From these sentences, the defendant gave notice of appeal to the Court of Appeals. This appeal was perfected as a pauper and the Court appointed counsel to represent the defendant.

T. W. Bruton, Attorney General, William W. Melvin, Assistant Attorney General, and T. Buie Costen, Staff Attorney, for the State.

Lewis E. Waddell, Jr., Attorney for defendant appellant.

Campbell, J.

The record on appeal in this case is inadequate in that no exceptions appear in the record or in the transcript and there are no exceptions supporting the assignments of error. The charge of the court is not contained in the record, and there are other deficiencies.

[1] In Docket No. 67-CrD-13604 the date of the violation charged is Monday, the 12th of some month which is illegible. In the year 1967 the month of June was the only month that had a, Monday falling on the 12th day. The evidence discloses that whatever offense the defendant committed was on Saturday, 18 November 1967, but there is nothing in the warrant in Docket No. 67-CrD-13604 that connects the defendant with any offense on Saturday, 18 November 1967. It is a rule of universal observance in the administration of criminal law that a defendant must be convicted, if convicted at all, of the particular offense charged. The allegation and proof must correspond. State v. Watson, 272 N.C. 526, 158 S.E. 2d 334; State v. Sossamon, 259 N.C. 374, 130 S.E. 2d 638. We hold that there is a fatal variance between the charge contained in the warrant in Docket No. 67-CrD-13604 and the evidence. This Court ex mero motu vacates the judgment entered in Docket No. 67-CrD-13604. If a uniform traffic ticket is going to be used, care must be exercised in filling it out so that it accurately charges the offense, and the defendant will know with what he is charged.

In the other ease, Docket No. 67-CrD-12734, the defendant was found guilty by the jury of reckless driving, no registration plates, and inspection violation. The trial court dismissed the charge of no registration plates. On the other two charges, as stated above, the defendant was sentenced to six months in the common jail of Catawba County to be assigned to work under the supervision of the State Department of Correction.

[2] The defendant contends that there was error in the trial *34court in failing ■ to appoint counsel to represent him. We find no merit in this contention.

“We do not conceive it to be the absolute right of a defendant charged with a misdemeanor, petty or otherwise, to have court-appointed and-paid counsel. . . . The Statute . . . leaves the matter to the sound discretion of the presiding judge. Some misdemeanors and some circumstances might justify the appointment of counsel, but this is not true in all misdemeanors.” State v. Bennett, 266 N.C. 755, 147 S.E. 2d 237; State v. Morris, 2 N.C. App. 262, 163 S.E. 2d 108.

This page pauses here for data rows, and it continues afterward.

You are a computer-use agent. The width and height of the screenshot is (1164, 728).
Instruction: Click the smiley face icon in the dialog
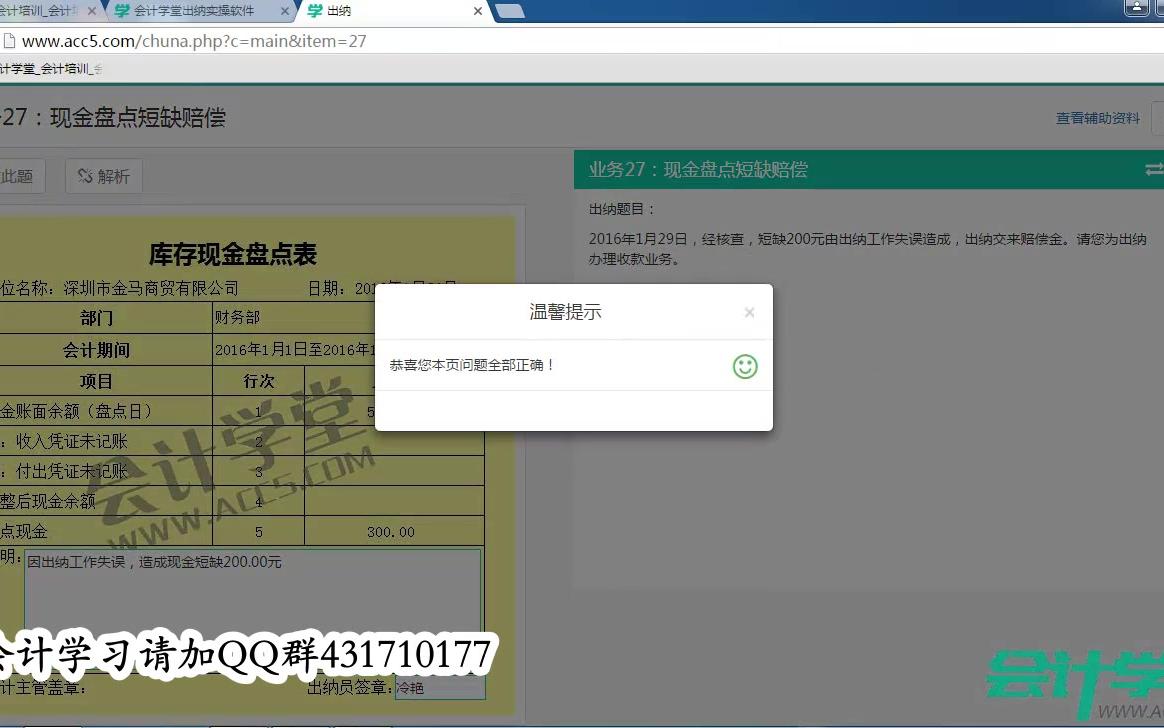[744, 367]
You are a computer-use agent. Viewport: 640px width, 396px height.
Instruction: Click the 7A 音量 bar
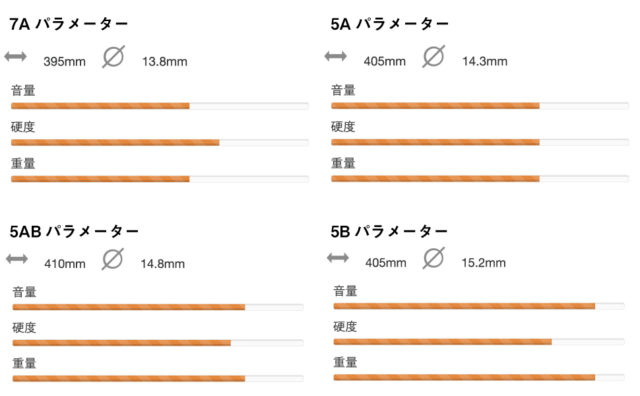160,106
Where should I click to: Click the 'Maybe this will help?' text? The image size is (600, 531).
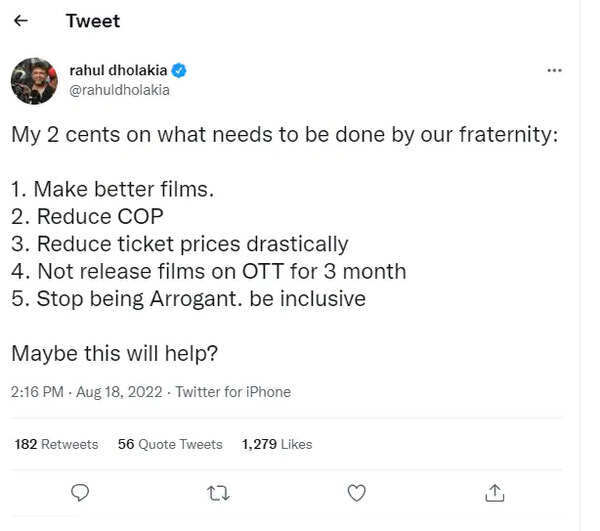116,352
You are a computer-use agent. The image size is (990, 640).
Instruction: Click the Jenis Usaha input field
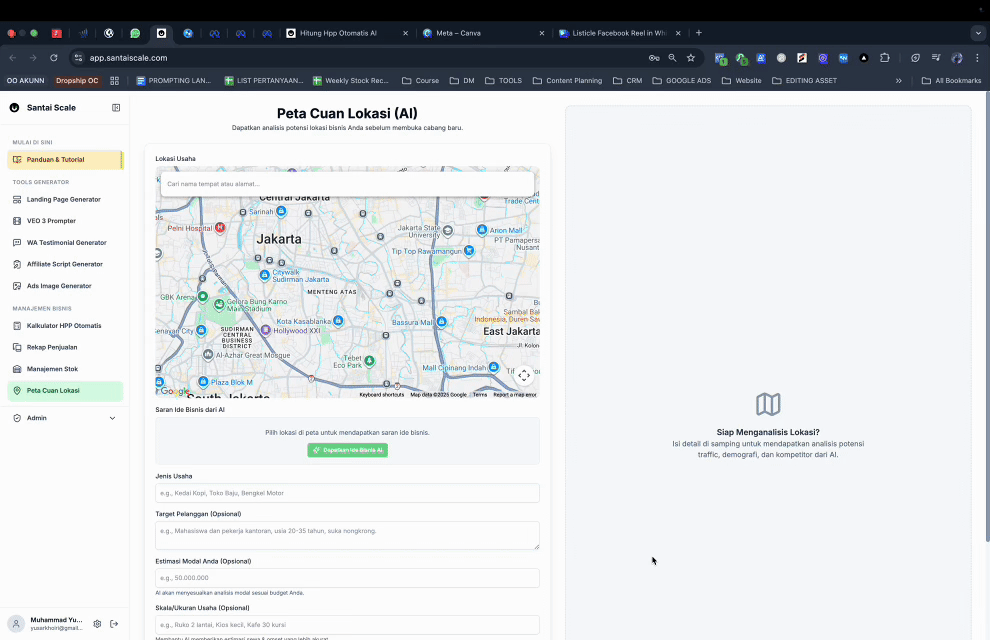[x=347, y=493]
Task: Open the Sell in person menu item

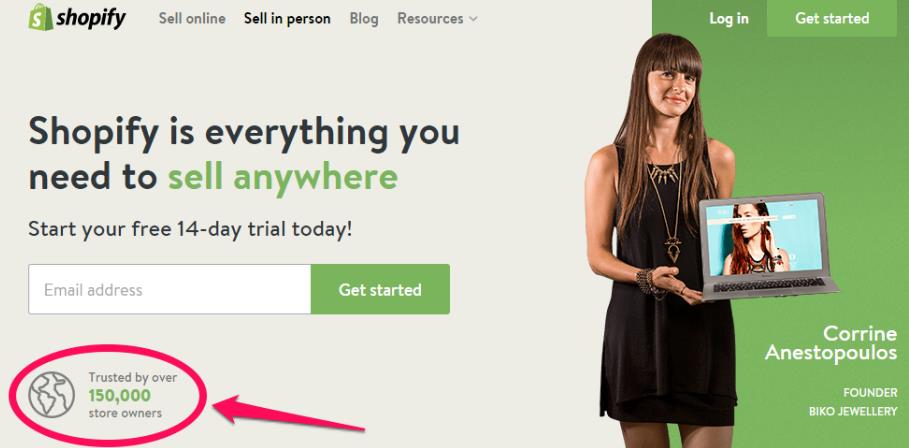Action: 287,19
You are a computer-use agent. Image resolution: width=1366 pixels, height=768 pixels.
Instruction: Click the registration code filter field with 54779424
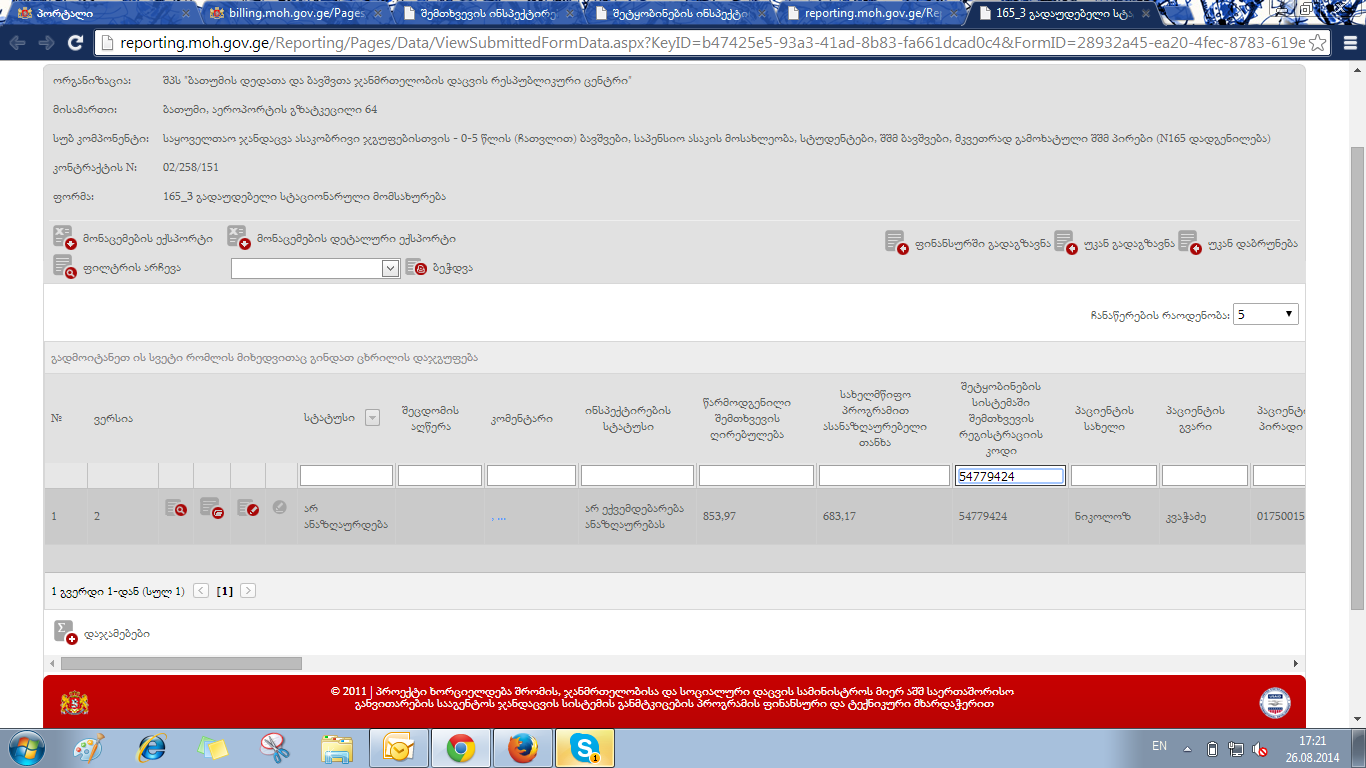[1009, 476]
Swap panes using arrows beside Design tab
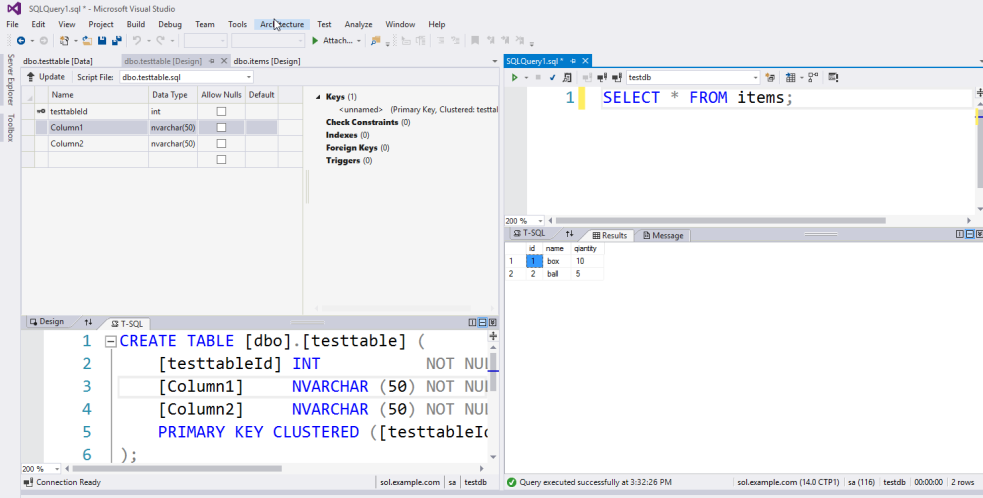This screenshot has height=498, width=983. coord(88,322)
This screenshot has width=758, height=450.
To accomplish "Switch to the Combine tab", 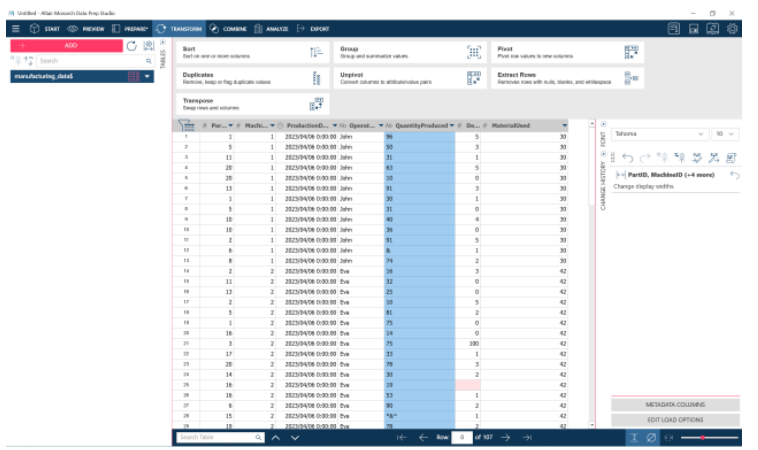I will point(228,29).

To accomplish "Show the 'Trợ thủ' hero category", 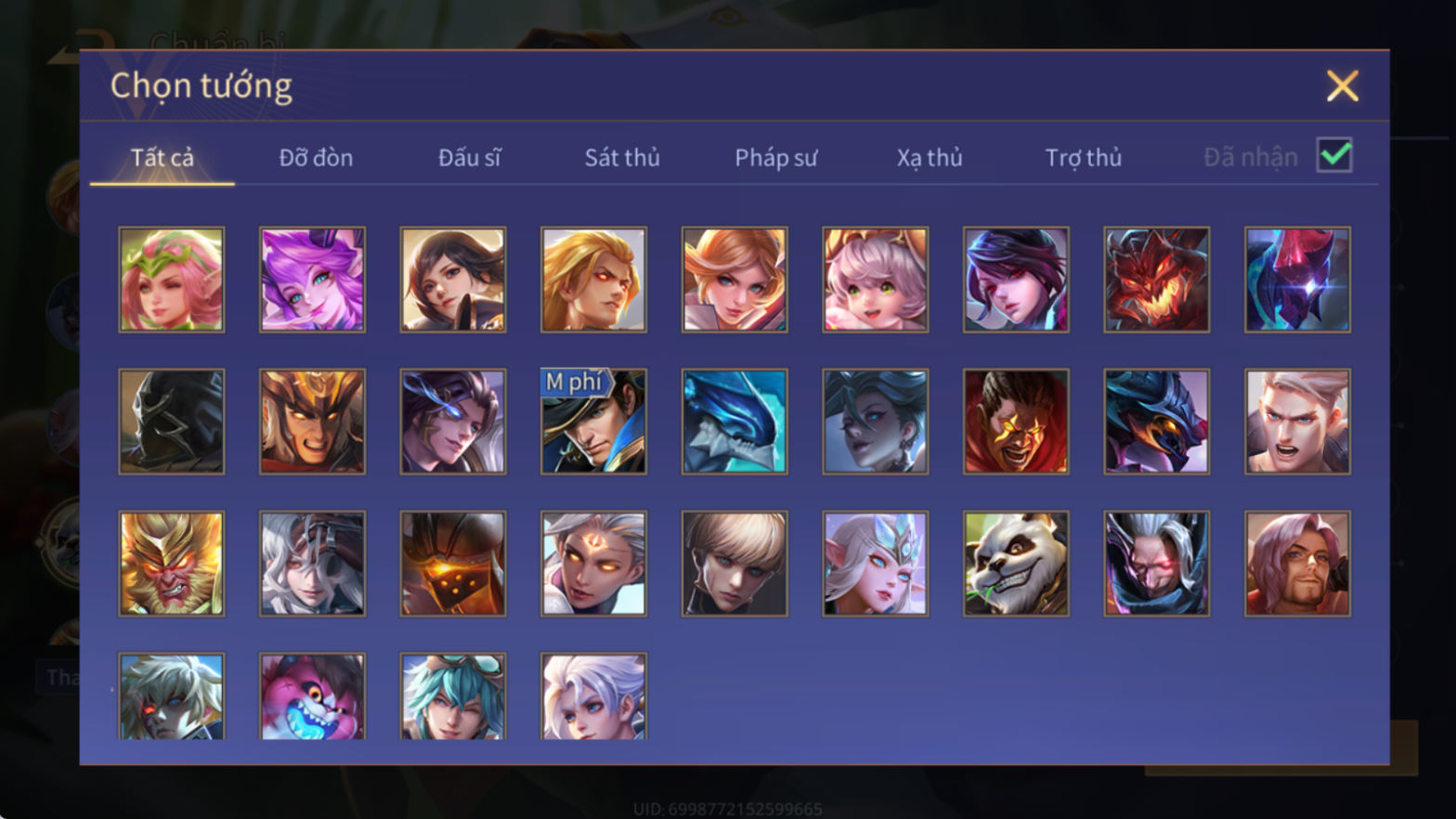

[3] The defendant further contends that there was error in the trial court in allowing the following testimony of Deputy Sheriff Yoder:

“We called the ambulance and taken Thomas White to the hospital. And I immediately went on down to the hospital and Chief Warren stayed with the car. And he [defendant] was in the emergency room. I talked with Dr. Jones which was waiting on him; and Dr. Jones asked him in my presence what he had been drinking. He said he had drank a fifth of liquor that day.”

No objection was entered to the admission of this statement. An objection is a prerequisite. State v. Gray, 268 N.C. 69, 150 S.E. 2d 1; State v. Stubbs, 266 N.C. 274, 145 S.E. 2d 896. There was no “in-custody interrogation” by the officer, therefore, this evidence was clearly outside the scope of the Miranda ruling. State v. Meadows, 272 N.C. 327, 158 S.E. 2d 638.

This assignment of error is overruled.

[4] The defendant also attempts to assign error to the judge’s charge. There was no exception to any portion of the charge, therefore, this assignmént of error is ineffectual. Nevertheless, we reviewed the charge of the court and do not find any prejudicial error to the defendant contained therein.

For fatal variance between the warrant and the evidence in Case No. 67-CrD-13604, sentence vacated.

In Case No. 67-CrD-12734, judgment affirmed.

Mallard, C.J. and Morris, J., concur.